Mostrar mensagens com a etiqueta dia europeu sem carros. Mostrar todas as mensagens
Mostrar mensagens com a etiqueta dia europeu sem carros. Mostrar todas as mensagens

setembro 22, 2014

E uma bofetada bem assente? Ficava bem, não?

Hoje fui levar os miúdos à escola. Chovia forte! Dei uma volta um pouquinho maior para os deixar mais próximos da entrada. Que encontro? A estrada que passa à frente da escola bloqueada para celebrar o dia europeu sem carros: os pais atarantados com a novidade faziam manobras para evitar o obstáculo, os miúdos corriam à chuva para a escola e a confusão era enorme. Vou para a cidade: um caos no trânsito com os automobilistas a improvisar e gastar carburante nas filas.

Não há quem ponha juízo nestes inúteis parvalhões, no seu arrivismo populista pretensamente amigo do ambiente e proporcionalmente estúpido?

Na TV uma manifestação pelo Ambiente com uma estrangeira e recomendar a bicicleta! Acaso vieste de bicicleta, menina? O Rogério Samora a aparecer com umas bojardas infantis! Andas muito de bicicleta Rogério? O Rogério queixa-se que não teve verão! Para quem esperava verões abrasadores devia ter vergonha.

março 30, 2014

O que a malta precisa, pá ... é de apagar a luz

Foi um acontecimento muito badalado durante uns anos: o dia europeu sem carros. Cidade que não aderisse era proscrita, não era amiga do ambiente. Tudo era feito com grande folclore e muitos, como eu, iam de carrinho sem ser necessário para ver a cidade livre de carros ou iam mais cedo para evitar os inconvenientes. A iniciativa foi morrendo como morrem todas as iniciativas desastradas e tolas como esta.

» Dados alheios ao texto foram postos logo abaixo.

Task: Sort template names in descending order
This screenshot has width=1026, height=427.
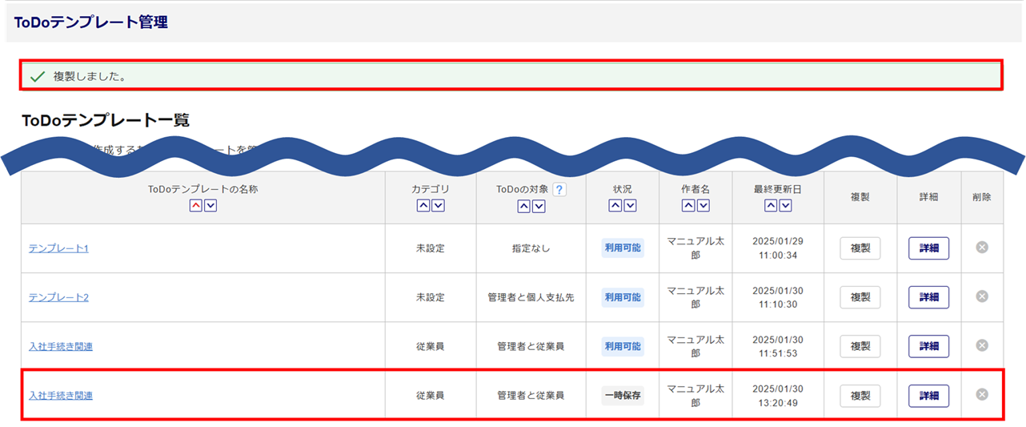Action: 210,206
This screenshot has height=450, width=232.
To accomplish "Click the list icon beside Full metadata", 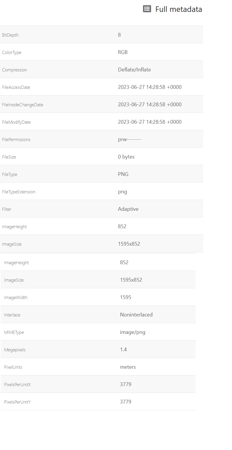I will [x=147, y=9].
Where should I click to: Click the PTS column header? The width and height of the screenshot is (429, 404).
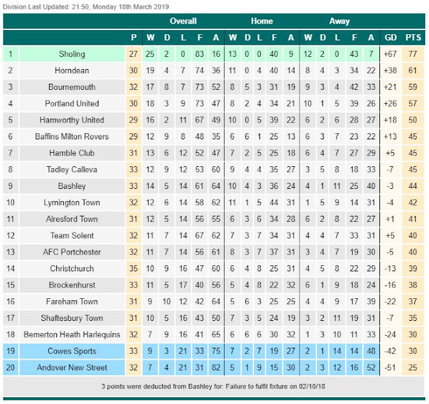[x=413, y=38]
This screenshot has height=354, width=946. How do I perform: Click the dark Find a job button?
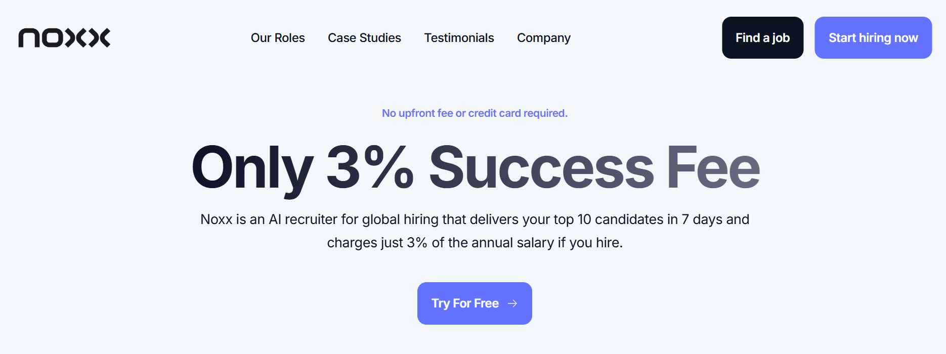[762, 37]
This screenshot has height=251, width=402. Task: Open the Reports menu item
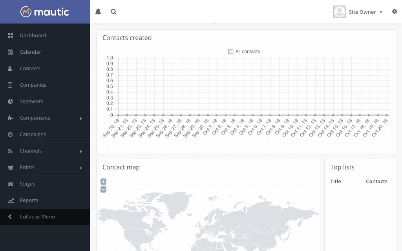[29, 200]
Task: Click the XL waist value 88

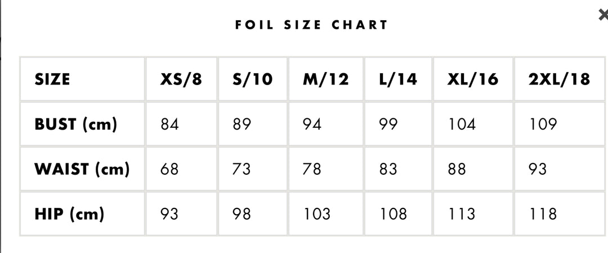Action: [457, 168]

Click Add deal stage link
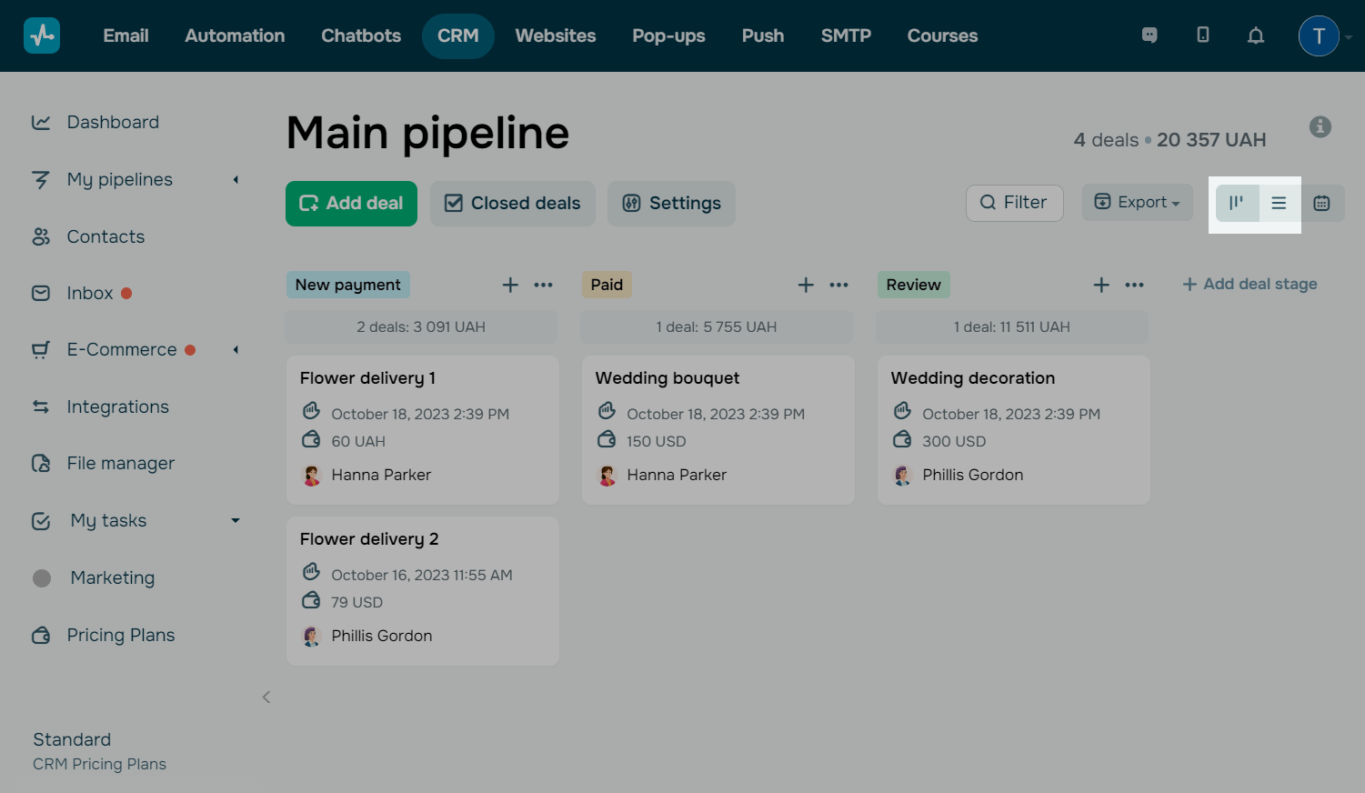click(1250, 285)
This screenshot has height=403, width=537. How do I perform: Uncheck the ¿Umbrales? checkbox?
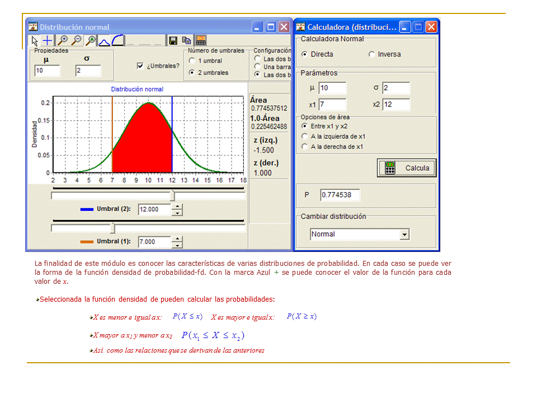coord(140,65)
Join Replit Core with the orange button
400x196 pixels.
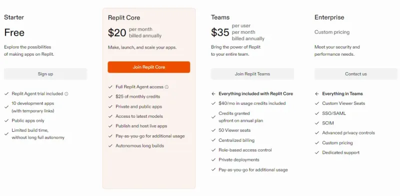click(x=149, y=67)
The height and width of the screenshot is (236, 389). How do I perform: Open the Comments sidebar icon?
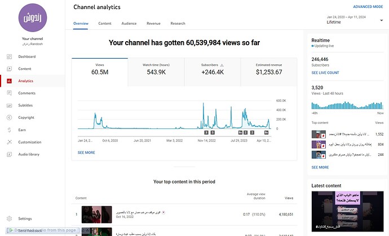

Agora vem a moda de apagar as luzes: imitar a vida na Coreia do Norte. Uns figurões discursam com a as habituais palavras inúteis mas cheias de boas intenções fingidas (na vida real nada fazem pela causa), encenam interruptores gigantes com momento televisivo. Os operadores da rede e das unidades de produção de energia cruzam os dedos esperando que o sucesso seja baixo: é que se assim não for a sessão durará muito mais tempo e com custos difíceis de prever para acabar com ela. Este ano esta pequena mania, e por conseguinte inconsequente em todos os aspectos, teve menos 5% de sucesso que a anterior. Que assim seja e assim continue!